→ SHORT EXERCISE 1
Answer these questions from the passage on the State Bank of Pakistan governor's remarks about the economy, one line each:
(a) By how many basis points did SBP lower its policy rate over the last 18 months?
(b) What net outflow did the net capital and financial flows show during H1-FY13?
(c) What were SBP's foreign exchange reserves as on 31st January 2013?
→ SHORT EXERCISE 2
Can you carry the passage on the State Bank of Pakistan governor's remarks about the economy forward, picking up right after its final sentence?

→ SELECTED TEXT
········

He said the macroeconomic conditions weakened during H1-FY13 despite improvement in some key indicators. The CPI inflation came down quite sharply till November 2012 but has increased since then. Further, the external current account posted a surplus during H1-FY13 but the foreign exchange reserves have declined, predominantly due to IMF repayments. "The non-tax revenues of the government received a boost after receiving Coalition Support Fund (CSF) of 0.7 percent of GDP during H1-FY13 yet the fiscal deficit is expected to miss the budgeted target by a wide margin," he added.
Responding to a sharply declining inflation and assigning a higher weight to contracting private investment, he said: "SBP lowered its policy rate by a cumulative 450 basis points over the last 18 months. SBP also ensured that both the money and the foreign exchange markets remain stable. It also introduced certain measures to improve the liquidity management and financial intermediation aspects of the banking sector."
SBP Governor said the fundamental weakness in the balance of payments is the continuous decline in the net capital and financial flows. "There has been a net outflow of $539 million in this account during H1-FY13. In addition, the SBP has retired $1.3 billion of IMF loans during the first seven months of FY13. Thus, despite an external current account surplus of $250 million in H1-FY13, the foreign exchange reserves of SBP have declined to $8.7 billion as on 31st January 2013 from $10.8 billion at end-June 2012."

········

→ DATA LINES
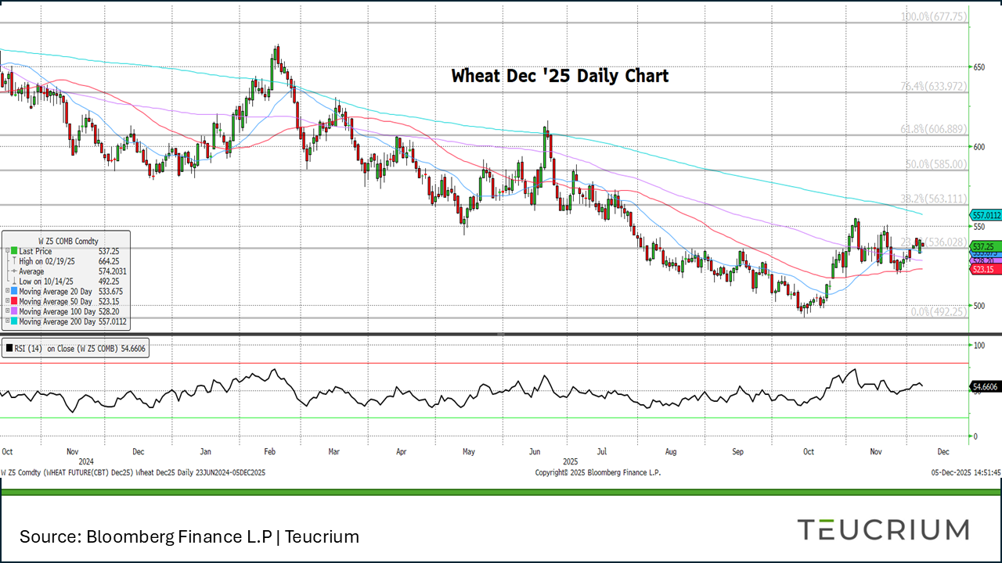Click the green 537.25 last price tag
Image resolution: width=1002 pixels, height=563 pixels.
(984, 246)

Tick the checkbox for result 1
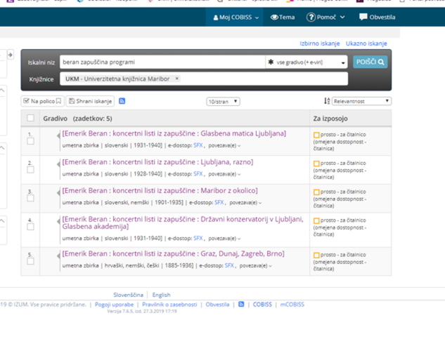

········

→ FINAL ANSWER 1
(a) A cumulative 450 basis points.
(b) A net outflow of $539 million.
(c) $8.7 billion.

→ FINAL ANSWER 2
Anwar said the surplus in the external current account during H1-FY13 was primarily due to the receipt of $1.8 billion in the CSF. A marginal improvement in the trade balance and a robust growth in workers'' remittances have also helped the external current account balance, mitigating pressure on the balance of payments position. "SBP expects the external current account deficit to remain below 1 percent of GDP for FY13. This is despite little expectation of receiving proceeds of approximately $850 million from the auction for 3G licences," he emphasised.
He observed that in view of the declining trend in financial inflows and a very low probability of receiving the budgeted privatisation inflows of $800 million in FY13, the challenges on the balance of payments position are unlikely to subside. "Further payments of $1.7 billion of IMF loan in the remaining five months of FY13 and $3.2 billion in FY14 do not help the situation either. While the economy has sufficient reserves to meet its debt obligations, the real challenge is to manage the market-driven sentiments," he added.
SBP Governor was of the view that a volatility in the foreign exchange market can have implications for the inflation outlook due to potential feedback from exchange rate changes under prevailing conditions. "This is why the SBP has intervened in the foreign exchange market in a calibrated manner to ensure its smooth functioning. It is important to remember that only a consistent increase in foreign exchange can ensure stability in the market," he added.
Anwar said the CPI inflation has already risen in the past two months; from 6.9 percent in November 2012 to 8.1 percent in January 2013. The core inflation measures are also inching towards double digit figures again after coming down to a single digit. The average inflation for FY13 is projected to remain between 8 and 9 percent; well within the target of 9.5 percent. It is the medium-term inflation outlook that needs to be assessed carefully. A rising trend in monetary aggregates is a key indicator of medium term inflationary pressures. "SBP expects M2 growth for FY13 to be close to 16 percent. Similarly, due to a weakening external position and rising debt levels in the economy, anchoring expectations of inflation at low levels would be a challenging task," he added.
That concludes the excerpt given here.